Here's the link of the website : website
I would like to have all the links of th hotels in this location.
Here's my script :
import pandas as pd
import numpy as np
from selenium import webdriver
import time
PATH = "driver\chromedriver.exe"
options = webdriver.ChromeOptions()
options.add_argument("--disable-gpu")
options.add_argument("--window-size=1200,900")
options.add_argument('enable-logging')
driver = webdriver.Chrome(options=options, executable_path=PATH)
driver.get('https://fr.hotels.com/search.do?destination-id=10398359&q-check-in=2021-06-24&q-check-out=2021-06-25&q-rooms=1&q-room-0-adults=2&q-room-0-children=0&sort-order=BEST_SELLER')
cookie = driver.find_element_by_xpath('//button[@class="uolsaJ"]')
try:
cookie.click()
except:
pass
for i in range(30):
driver.execute_script("window.scrollBy(0, 1000)")
time.sleep(5)
time.sleep(5)
my_elems = driver.find_elements_by_xpath('//a[@class="_61P-R0"]')

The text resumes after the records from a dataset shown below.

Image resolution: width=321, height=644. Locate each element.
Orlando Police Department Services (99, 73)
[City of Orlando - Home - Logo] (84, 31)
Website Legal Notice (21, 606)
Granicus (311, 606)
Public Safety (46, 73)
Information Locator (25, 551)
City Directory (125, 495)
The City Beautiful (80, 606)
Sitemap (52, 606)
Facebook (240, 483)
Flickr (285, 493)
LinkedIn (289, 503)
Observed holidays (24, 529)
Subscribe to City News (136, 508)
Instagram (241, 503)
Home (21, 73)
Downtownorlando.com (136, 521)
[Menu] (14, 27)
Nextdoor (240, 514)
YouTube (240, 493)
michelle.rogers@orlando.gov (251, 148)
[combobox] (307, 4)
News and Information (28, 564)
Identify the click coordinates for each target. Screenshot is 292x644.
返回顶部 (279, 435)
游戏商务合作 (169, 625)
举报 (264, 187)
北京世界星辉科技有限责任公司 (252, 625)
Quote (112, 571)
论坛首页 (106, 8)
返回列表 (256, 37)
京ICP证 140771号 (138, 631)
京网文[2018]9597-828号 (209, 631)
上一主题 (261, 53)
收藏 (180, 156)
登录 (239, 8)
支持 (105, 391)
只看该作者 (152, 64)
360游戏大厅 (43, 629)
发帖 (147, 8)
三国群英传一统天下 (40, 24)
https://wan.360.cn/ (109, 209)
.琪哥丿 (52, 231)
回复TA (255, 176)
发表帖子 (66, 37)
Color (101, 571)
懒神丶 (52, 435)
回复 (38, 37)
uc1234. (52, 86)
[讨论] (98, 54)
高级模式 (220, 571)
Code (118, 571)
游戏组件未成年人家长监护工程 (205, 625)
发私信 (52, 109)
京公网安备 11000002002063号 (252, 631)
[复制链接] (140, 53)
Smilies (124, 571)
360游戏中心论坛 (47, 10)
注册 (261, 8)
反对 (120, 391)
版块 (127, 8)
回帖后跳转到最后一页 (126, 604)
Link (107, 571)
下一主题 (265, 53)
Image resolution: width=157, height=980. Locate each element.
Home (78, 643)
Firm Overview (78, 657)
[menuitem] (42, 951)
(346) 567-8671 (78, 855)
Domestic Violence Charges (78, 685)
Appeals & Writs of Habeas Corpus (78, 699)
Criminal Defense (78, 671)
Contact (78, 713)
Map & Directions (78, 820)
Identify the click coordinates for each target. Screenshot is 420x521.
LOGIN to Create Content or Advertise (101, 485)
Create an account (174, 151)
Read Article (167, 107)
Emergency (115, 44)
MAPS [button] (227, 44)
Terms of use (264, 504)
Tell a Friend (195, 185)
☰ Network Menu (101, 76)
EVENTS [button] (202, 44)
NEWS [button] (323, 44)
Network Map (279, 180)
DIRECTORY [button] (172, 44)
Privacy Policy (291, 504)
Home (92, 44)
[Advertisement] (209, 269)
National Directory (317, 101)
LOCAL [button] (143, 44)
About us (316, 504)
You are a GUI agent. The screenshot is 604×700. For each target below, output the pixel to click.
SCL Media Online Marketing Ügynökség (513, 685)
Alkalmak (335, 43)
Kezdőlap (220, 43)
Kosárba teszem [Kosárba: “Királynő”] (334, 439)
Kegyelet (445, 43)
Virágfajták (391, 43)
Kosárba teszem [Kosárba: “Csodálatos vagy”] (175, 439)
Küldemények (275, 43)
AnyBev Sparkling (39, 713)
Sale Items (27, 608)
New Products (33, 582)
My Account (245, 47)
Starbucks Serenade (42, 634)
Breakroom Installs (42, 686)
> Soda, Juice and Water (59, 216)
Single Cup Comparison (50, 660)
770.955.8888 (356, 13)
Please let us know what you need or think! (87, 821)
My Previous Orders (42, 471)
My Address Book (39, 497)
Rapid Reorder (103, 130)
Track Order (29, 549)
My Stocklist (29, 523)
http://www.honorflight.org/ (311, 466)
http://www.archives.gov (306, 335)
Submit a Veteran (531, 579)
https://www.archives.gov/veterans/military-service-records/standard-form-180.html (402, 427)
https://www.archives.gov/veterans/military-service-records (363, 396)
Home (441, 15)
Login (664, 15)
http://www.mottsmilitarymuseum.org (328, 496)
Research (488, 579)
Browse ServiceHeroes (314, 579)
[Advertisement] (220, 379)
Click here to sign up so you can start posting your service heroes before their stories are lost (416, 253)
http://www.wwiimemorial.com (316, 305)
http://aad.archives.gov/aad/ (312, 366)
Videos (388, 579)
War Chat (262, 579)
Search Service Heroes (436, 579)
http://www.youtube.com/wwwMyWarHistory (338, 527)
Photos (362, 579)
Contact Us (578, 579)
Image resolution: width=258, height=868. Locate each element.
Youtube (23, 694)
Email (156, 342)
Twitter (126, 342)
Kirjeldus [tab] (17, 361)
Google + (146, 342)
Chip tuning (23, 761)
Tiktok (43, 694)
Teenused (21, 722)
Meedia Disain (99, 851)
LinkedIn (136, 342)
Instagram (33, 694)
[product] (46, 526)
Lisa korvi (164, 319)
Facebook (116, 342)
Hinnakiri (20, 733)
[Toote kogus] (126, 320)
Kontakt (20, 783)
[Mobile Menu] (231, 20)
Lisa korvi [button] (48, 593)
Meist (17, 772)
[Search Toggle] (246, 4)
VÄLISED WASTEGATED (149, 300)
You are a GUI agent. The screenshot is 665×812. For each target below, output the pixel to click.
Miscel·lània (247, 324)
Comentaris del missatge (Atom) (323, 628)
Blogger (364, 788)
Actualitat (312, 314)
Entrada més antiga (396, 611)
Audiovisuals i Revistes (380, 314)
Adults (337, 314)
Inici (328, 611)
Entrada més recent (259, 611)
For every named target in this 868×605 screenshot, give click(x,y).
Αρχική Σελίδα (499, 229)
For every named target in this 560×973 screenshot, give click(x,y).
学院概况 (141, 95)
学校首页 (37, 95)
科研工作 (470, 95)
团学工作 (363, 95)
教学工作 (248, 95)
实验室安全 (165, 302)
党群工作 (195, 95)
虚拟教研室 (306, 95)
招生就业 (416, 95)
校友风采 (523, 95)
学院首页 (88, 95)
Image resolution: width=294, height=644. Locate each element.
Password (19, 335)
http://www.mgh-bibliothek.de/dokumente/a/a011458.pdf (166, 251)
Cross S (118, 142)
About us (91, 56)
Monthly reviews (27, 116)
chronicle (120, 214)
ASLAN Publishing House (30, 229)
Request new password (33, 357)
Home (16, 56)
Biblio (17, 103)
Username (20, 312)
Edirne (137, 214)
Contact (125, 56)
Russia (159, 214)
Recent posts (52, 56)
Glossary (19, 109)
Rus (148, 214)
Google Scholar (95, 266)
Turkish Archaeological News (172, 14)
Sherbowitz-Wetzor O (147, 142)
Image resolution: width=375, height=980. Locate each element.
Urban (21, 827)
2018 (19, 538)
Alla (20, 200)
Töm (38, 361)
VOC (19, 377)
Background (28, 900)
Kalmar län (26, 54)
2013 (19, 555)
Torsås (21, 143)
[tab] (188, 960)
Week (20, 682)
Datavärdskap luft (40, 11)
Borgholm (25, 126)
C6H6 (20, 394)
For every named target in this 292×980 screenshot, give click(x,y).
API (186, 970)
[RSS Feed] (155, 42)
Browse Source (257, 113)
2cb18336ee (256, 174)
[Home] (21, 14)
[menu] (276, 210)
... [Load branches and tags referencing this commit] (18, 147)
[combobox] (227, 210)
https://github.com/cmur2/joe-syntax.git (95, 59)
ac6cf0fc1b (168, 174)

links = [my_elem.get_attribute("href") for my_elem in my_elems]
X = np.array(links)
print(X.shape)
#driver.close()
But I cannot find a way to tell the script : scroll down until there is nothing more to scroll.
I tried to change this parameters :
for i in range(30):
driver.execute_script("window.scrollBy(0, 1000)")
time.sleep(30)
I changed the time.sleep()
, the number 1000
and so on but my output keep changing and not in the right way.
As you can see, I have scraped a lot of numbers differents. How to make my script scraping a same amout each time ? Not necessarily each links but at last a stable number.
Here it scroll and at one point it seems blocked and scrape all the links it has at the moment. That's not appropriate.